While Bhushan’s collection, Block, which will walk the ramp today, is inspired from Lego blocks in a gunpowder-dusted palette using tough leather as yardage, Dadu is working with what is locally called raangda. She explains it as a form of metal found in invertor batteries, which melts or freezes as soon as it is exposed to the atmosphere, making it challenging to work with.

Anand Bhushan with his forthcoming Block collection. Photo: Priyanka Parashar/Mint

Dadu, Bhushan and Aggarwal are not the only Indian designers working with offbeat materials. Milliner Shilpa Chavan does too, as does the accomplished Manish Arora, to name just two more, but the accounts of these three tell us why their work is significant.

They say the avant-garde in fashion fascinated them from Day 1 right from their student days. Bhushan’s Autumn/Winter 2012 collection was revealingly called Junkyard; it used metal.

“I love working with metals like brass, steel, iron, aluminum and different alloys. The challenge is to make them look unconventional in tactility,” says the cheery, funky, bespectacled designer who made his debut in 2009.

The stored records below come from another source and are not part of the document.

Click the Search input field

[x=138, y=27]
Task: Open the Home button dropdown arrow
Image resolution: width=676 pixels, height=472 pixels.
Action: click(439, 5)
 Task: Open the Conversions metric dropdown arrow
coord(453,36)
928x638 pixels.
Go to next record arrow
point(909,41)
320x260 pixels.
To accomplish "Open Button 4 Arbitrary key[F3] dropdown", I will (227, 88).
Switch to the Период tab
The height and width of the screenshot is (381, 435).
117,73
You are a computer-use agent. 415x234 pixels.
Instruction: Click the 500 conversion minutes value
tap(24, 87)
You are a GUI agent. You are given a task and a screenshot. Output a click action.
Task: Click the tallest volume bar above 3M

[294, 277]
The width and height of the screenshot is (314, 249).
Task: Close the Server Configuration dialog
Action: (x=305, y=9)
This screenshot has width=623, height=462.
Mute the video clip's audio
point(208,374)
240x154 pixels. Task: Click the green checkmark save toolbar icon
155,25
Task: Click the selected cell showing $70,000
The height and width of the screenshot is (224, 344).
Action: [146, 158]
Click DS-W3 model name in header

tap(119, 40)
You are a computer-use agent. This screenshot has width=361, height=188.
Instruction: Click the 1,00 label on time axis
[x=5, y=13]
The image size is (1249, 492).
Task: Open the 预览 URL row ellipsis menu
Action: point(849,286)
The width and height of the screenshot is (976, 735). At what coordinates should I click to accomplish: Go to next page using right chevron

Aggarwal, whose first individual collection walked out in 2009, says he mostly thinks in forms and silhouettes. “I combine acrylic with fabric as I enjoy its malleability to create light and airy forms,” says the focused and persuasive Aggarwal, who has been awarded thrice by Elle magazine and by the Grazia and Marie Claire magazines for exceptional work by a young designer. His most challenging project was hand-weaving fine-stretch rubber filament with zari by Chanderi craftsmen.“The resultant fabric was translucent metallic and stretchable, almost like fish skin. It was quite an effort to sew the monstrous material,” he says.

“It is the interpretation of industrial materials for wearable fashion that matters,” she says, explaining the heating, melting or sculpting of plastic or silicone to mould it around the body. She has created an apparatus with torches, drill machinery and a team of skilled workers who share her passion.

The third generation of designers in India’s fashion industry, Aggarwal, Dadu and Bhushan have reflective inner cores that don’t view fashion just as sparkle. They are not fazed by the populist burden of creating organic fashion to edge into media attention. They would rather create fashion for a new India unshackling itself from conventional dressing. They address style explorations of experimental dressers like singer and lyricist Sona Mohapatra, who recently wore a dress from Bhushan’s Junkyard line for a Delhi event attended by numerous political dignitaries. “We don’t celebrate industrial chic often enough despite living in a manufacturing economy,” says Mohapatra. “My music bridges the ancient with the modern, my song Jiya laage na in Talaash is a case in point—thumri meets drum and bass. Wearing Anand Bhushan is in sync with the same celebration of dichotomy and contradiction that is India and being Indian,” she adds.

But who says philosophy is a good salesperson? Such garments are not easy to sell. They take about 200 hours of work per piece, need research and development budgets and despite low overheads, need astute pricing to earn profits.

Bhushan emphasizes the importance of making such clothes hanger-friendly. “I display a conceptual garment on the top of the rack so that the buyer can visualize it and understand better,” he says.

Aggarwal, who works with a showroom in Paris, France, that manages his brand for clients like Harvey Nichols and Bloomingdales, among others, says Indians are becoming intrigued by and appreciative of such work. His couture pieces cost between €2,300 (around 1.7 lakh) and €2,500, while separates sold in India are priced above 10,000.

Noticeably, all three shrug when prodded about their place in an industry that oscillates between organic handlooms and wedding couture. “Bollywood is a big influence so it would help if stars wore such clothes,” says Dadu.

Bhushan agrees. “Designers like me sometimes find it difficult to balance price points compared to labels trying to cash in on the green bandwagon. But I feel there is space for every kind of design. Design cannot be right or wrong,” he argues.